8.10.2009

O Pico Ruivo

Quando chegamos ao Pico Ruivo, as nuvens estavam, afinal, abaixo de nós. Durante todo o percurso, feito a partir da Achada do Teixeira, estávamos entretanto no meio do nevoeiro. Era no mínimo invulgar ver aquele mar nebuloso sob as nossas mãos. Não tinha sido difícil o trajeto até ali, de sorte que estávamos mesmo ansiosos para partir em direção ao Pico do Areeiro, a nossa meta. Em geral, o percurso é feito a partir do Pico do Areeiro, o segundo mais alto da ilha, até o Pico Ruivo, mas resolvemos fazer o caminho contrário, que, de acordo Angelus, é mais fácil.

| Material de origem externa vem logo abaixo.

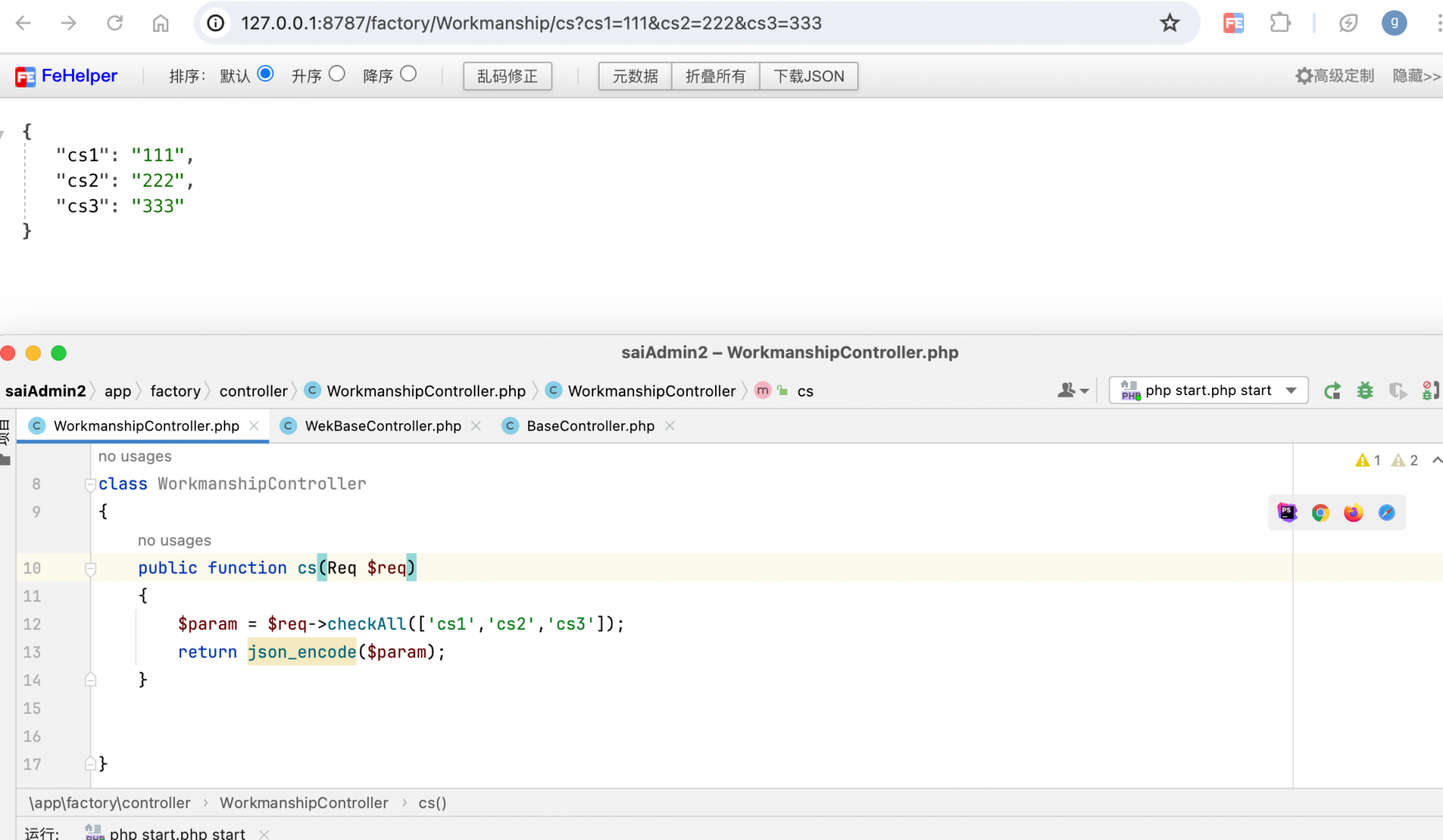The image size is (1443, 840).
Task: Click the browser address bar URL
Action: [x=531, y=23]
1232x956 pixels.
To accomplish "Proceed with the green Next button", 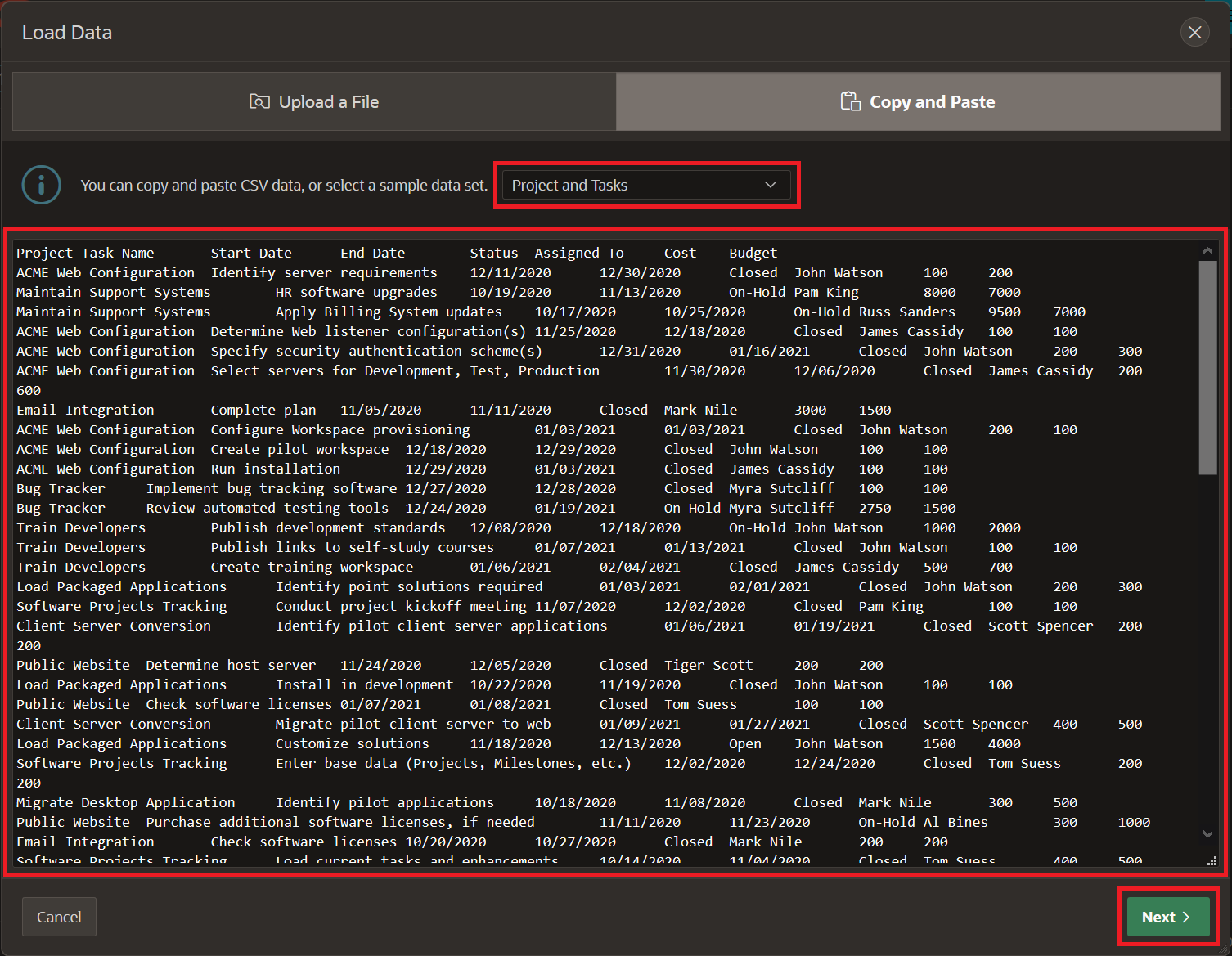I will click(1168, 917).
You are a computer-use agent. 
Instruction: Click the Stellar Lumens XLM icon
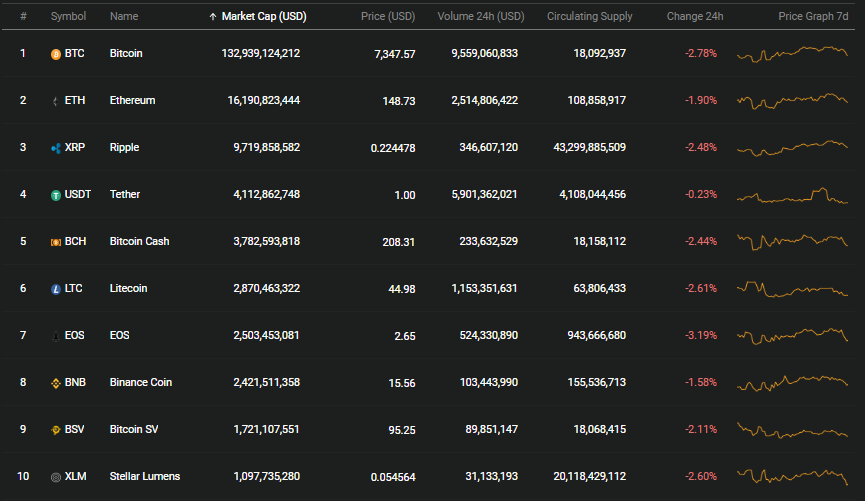click(56, 477)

Começamos por uma vereda sempre a descer, permeada por uma álea de urzes molares. As urzes, que podem atingir até três metros de altura depois de várias centenas de anos, engalfinham-se umas às outras, criando um cenário ao mesmo tempo poético e intimidante. Em pouco tempo, estaríamos novamente entrando no nevoeiro. A trilha também começaria a ficar mais difícil e arriscada. Havia precipícios por todo o lado. A certa altura, perguntei se passaríamos mesmo por aquele caminho estreito e absolutamente sem proteção logo ali adiante. Angelus olhou para mim com uma expressão quase sombria, quase trocista, à guisa de resposta.

À medida que descíamos, o cenário tornava-se mais e mais lôbrego. O sol estava sempre escondido por trás do nevoeiro. A vegetação mudava significativamente. É na Madeira onde se encontra a maior área de Laurissilva do mundo, com cerca de 15.000 hectares, considerada como Patrimônio Mundial da UNESCO. Entre as variadas espécies exóticas da flora local, uma das mais bonitas talvez seja mesmo a Echium candicans, vulgarmente conhecida como massaroco. As flores lilases dessa planta, que só aparecem no fim da primavera e princípio do verão, são de uma beleza nada trivial. Estávamos já na metade do caminho quando resolvemos comer qualquer coisa. Eram os sanduíches que a Tia Valentina tinha preparado tão gentilmente.

É preciso nesse ponto do relato dizer que Tia Valentina conhecera o Genaro quando em viagem a São Miguel. Ela, que na época morava em Barcelona e trabalhava numa loja de velas decorativas, ficou imediatamente apaixonada pela conversa despropositada, casual e, no entanto, arrebatadora do ítalo-chino-macaense, e assim não houve como escapar: o casamento se deu em menos de cinco meses. Entrementes, Tio Genaro abandonou o doutoramento em Engenharia Florestal, vendeu tudo o que tinha nos Açores e aceitou a proposta de Tia Valentina, que era morar na antiga casa dos pais dela, em São Jorge. Isso tudo quer significar que são, para mim, um dos casais mais felizes que jamais encontrei. Portanto tiveram o maior prazer em nos acolher novamente por mais uma noite, e ficaram ainda mais contentes em poder nos levar até a Achada do Teixeira, o nosso ponto de partida.

Explicados os sanduíches, voltemos agora à escarpada onde havíamos parado para almoçar. «Hoje à noite vamos ao aeroporto buscar a minha Tia Eva e a Sara.» Então eu ia, afinal, conhecê-las. «E depois podíamos fazer qualquer coisa. O que pensa?» Eu achava tudo ótimo. «A Felippa telefonou.» Talvez devêssemos retomar a caminhada? «Quer saber se gostaríamos de ir vê-la cantar amanhã à noite.» Eu achava tudo ótimo, mas talvez devêssemos retomar a caminhada. A bruma estava adiante, esperando o desafio.

Quando chegamos ao pico do Gato, com os seus 1780 metros de altitude, eu já estava cansado, e pedi que parássemos um pouco. Não faltava muito para alcançarmos o Areeiro, onde Pedro nos estaria esperando. Conversamos bastante durante todo o trajeto, e Angelus, muito experiente nesses percursos, teve paciência de me esperar, cuidado para indicar onde eu devia pisar, apreensão com a minha evidente vertigem. Acho que se não tivéssemos tido aquele debate linguístico no restaurante, pouco depois, no Pico do Areeiro, enquanto aguardávamos Pedro, o dia teria tido um remate muito mais simpático. O fato é que Angelus resolveu que não esperaria mais, e saiu andando pela estrada, descendo o Pico como quem quer fugir de uma discussão sem propósito. Obviamente não poderíamos ir muito mais adiante, porque o nevoeiro avançava à medida que descíamos, e isso incorria no perigo de sermos atropelados. Portanto paramos ao pé da estrada até que o Pedro aparecesse.